▶ **CONSIGNE**
Citez mot pour mot le passage du texte sur l’identité chaouie qui va de «Combien y a-t-il» jusqu’à «1er novembre 1954.».

▶ **TEXTE À LIRE**
J’étais enfant, je vivais à Aïn Beïda avec ma famille qui s’y était installée le 4 juillet 1962 venant de la région de Chéchar, au sud-est de l’Aurès. A Chéchar, je ne parlais que tamazight. Je ne savais de l’arabe que des sons de quelques sourate du Coran et ceux de quelques poèmes épiques dont je ne connaissais ni les articulations ni le sens.

A Aïn Beïda, nous vivions chez mon oncle paternel dont les enfants, tout autant que les enfants du quartier, nous traitaient de «Chaouis», alors qu’ils étaient tous Chaouis. C’est ainsi que, jour après jour, insulte après insulte, tout au long de plusieurs années, j’ai développé un semblant de complexe vis-à-vis de mes origines, de ma langue, de mon identité que je cachais, que je ne vivais que clandestinement dans le cocon familial, loin des regards méprisants et insultants, d’autant plus que ma condition sociale ne m’aidait pas à compenser cette «tare» chaouie par une aisance matérielle de parade.

Combien y a-t-il de personnes parmi vous qui ont vécu cette situation ? Combien de familles chaouies ont-elles été contraintes de parler arabe pour cacher leurs origines chaouies ? Je n’ai jamais renié mon identité et ma langue mais je les avais mises au placard en attendant des jours meilleurs, un peu comme l’idéal de liberté que les militants de l’Etoile Nord-Africaine puis du PPA-MTLD caressaient clandestinement jusqu’à la nuit du 1er novembre 1954.

C’est à Alger, après avoir fréquenté les Kabyles, que j’ai sorti ma tenue identitaire du placard pour la mettre et l’afficher au grand jour, advienne que pourra. Avec Kamal Hammouda et l’artiste Ithri, nous étions les trois Chaouis qui s’étaient impliqués, avec autant de conviction que de force, dans le printemps amazigh qui a explosé en millions de fleurs à travers toute l’Algérie.

▶ **MATÉRIEL**
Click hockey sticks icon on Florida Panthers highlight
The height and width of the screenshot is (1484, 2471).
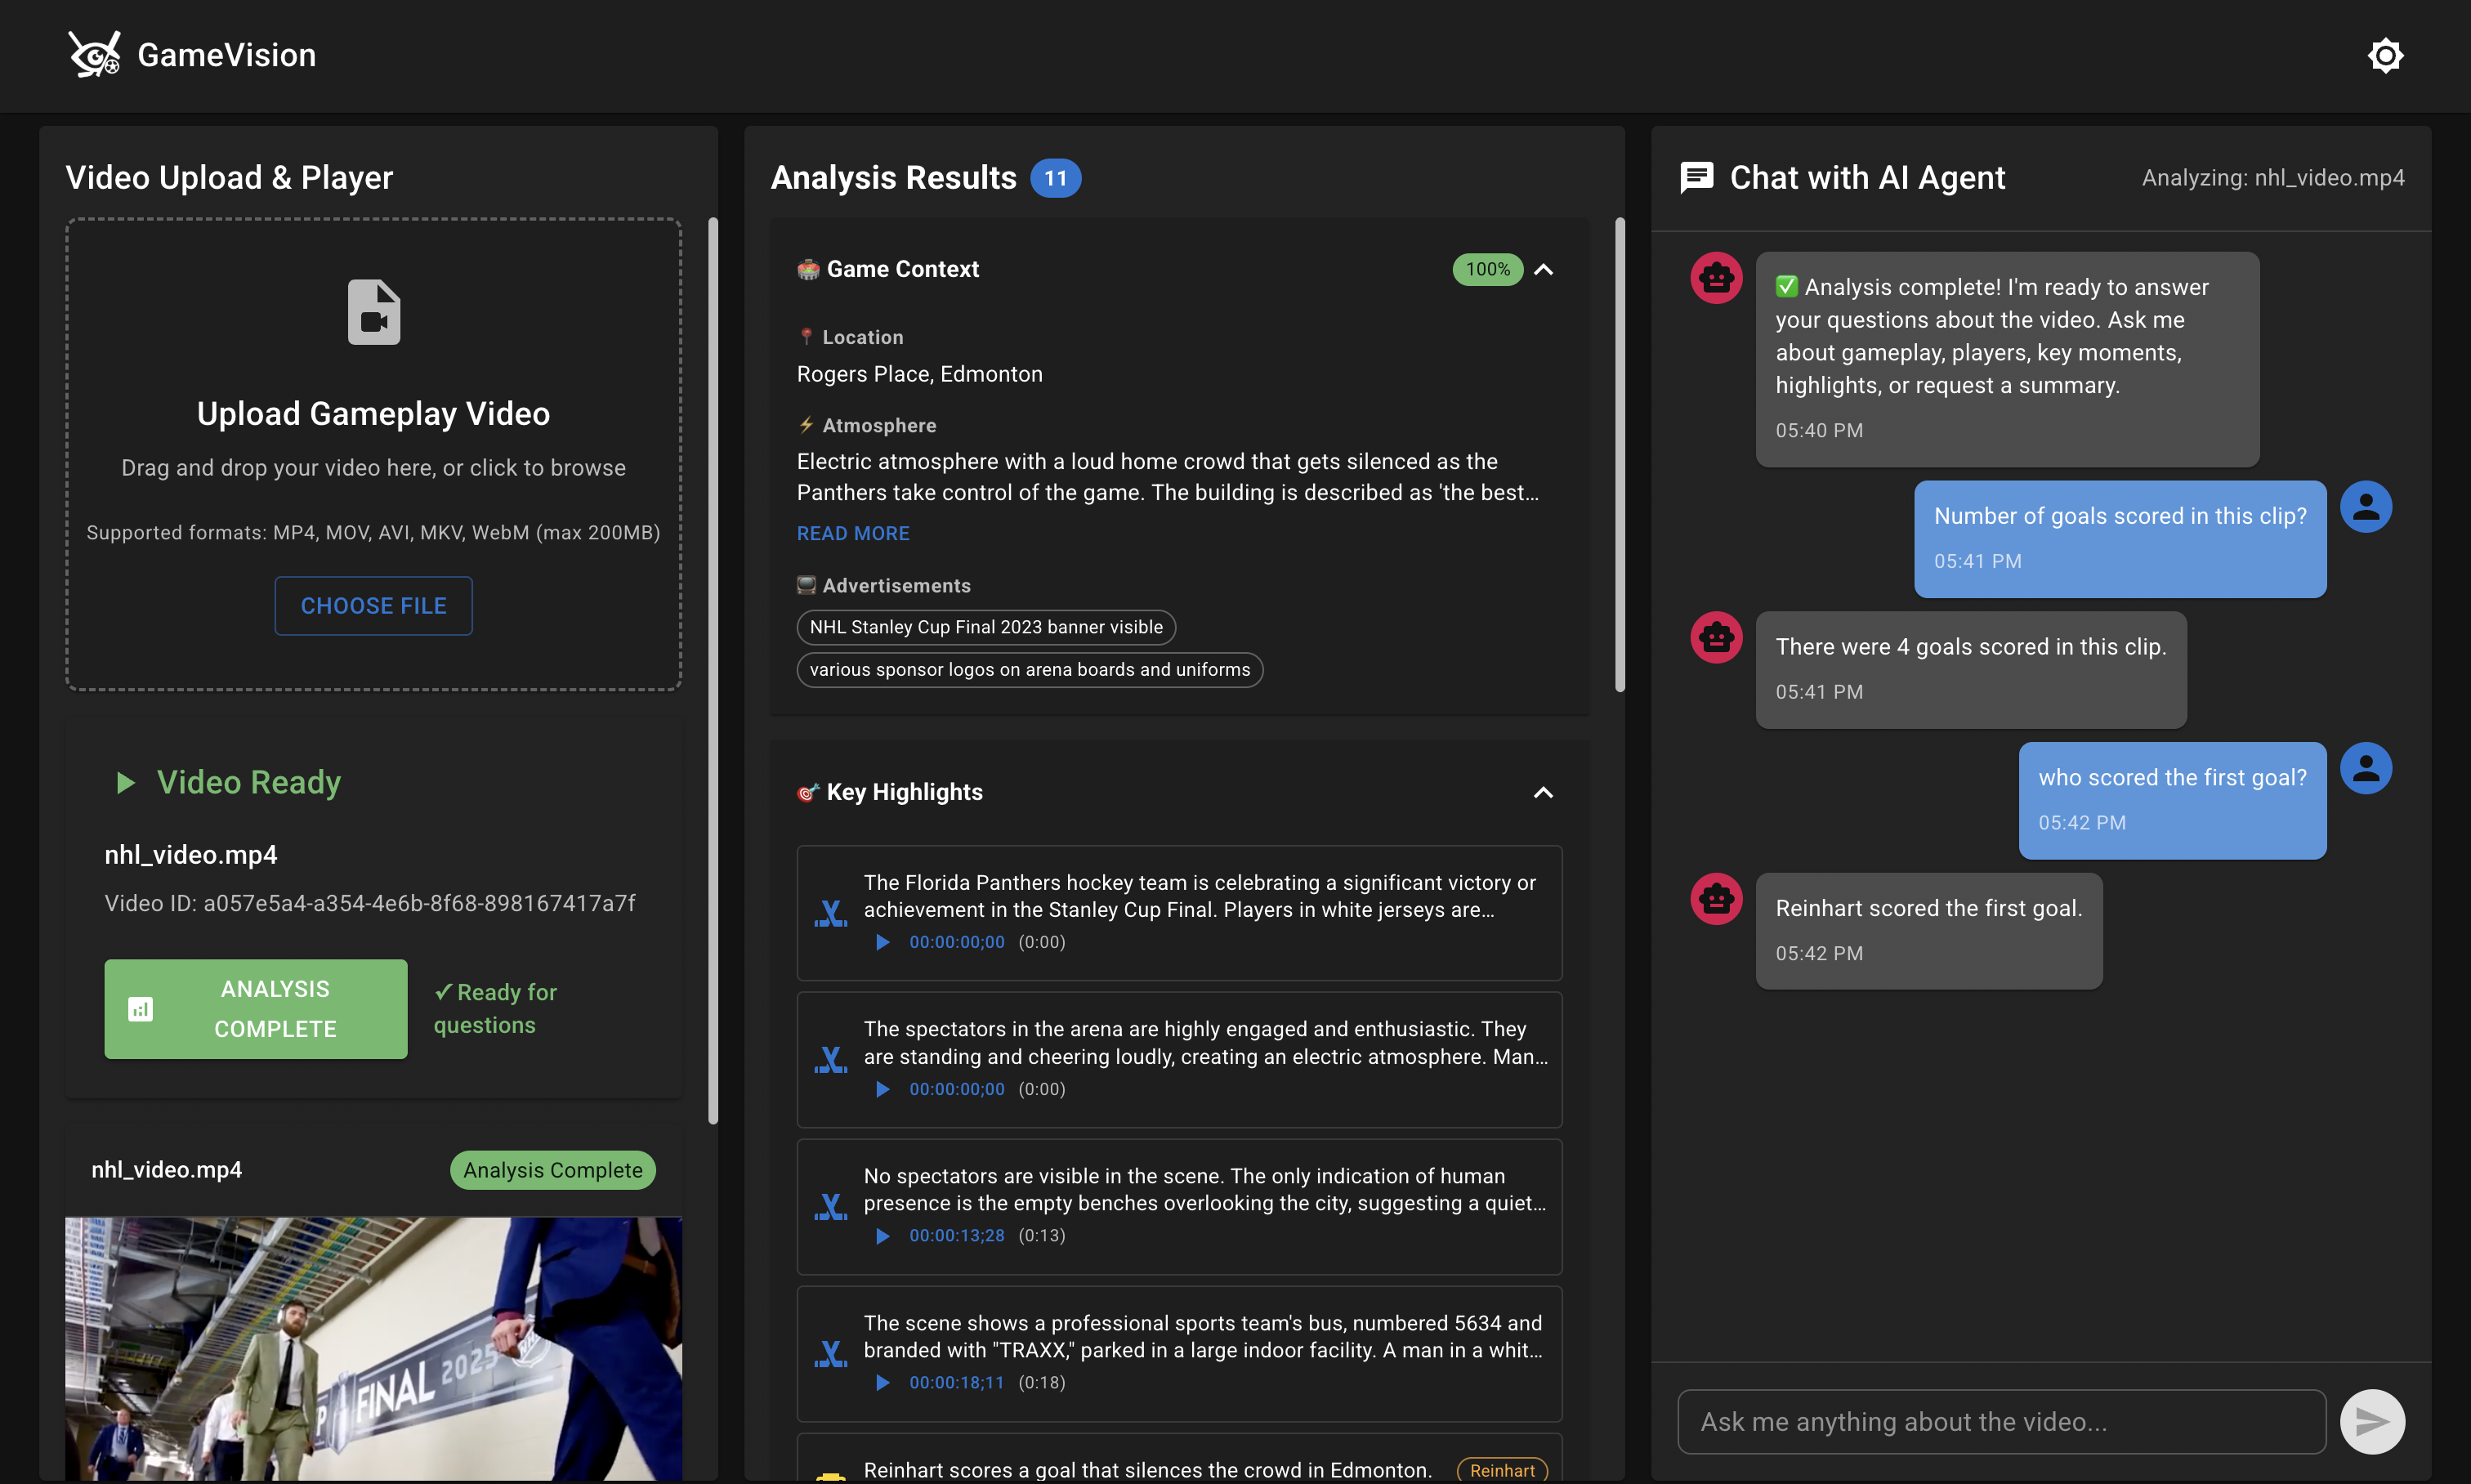[x=830, y=912]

▶ **CORRIGÉ**
Combien y a-t-il de personnes parmi vous qui ont vécu cette situation ? Combien de familles chaouies ont-elles été contraintes de parler arabe pour cacher leurs origines chaouies ? Je n’ai jamais renié mon identité et ma langue mais je les avais mises au placard en attendant des jours meilleurs, un peu comme l’idéal de liberté que les militants de l’Etoile Nord-Africaine puis du PPA-MTLD caressaient clandestinement jusqu’à la nuit du 1er novembre 1954.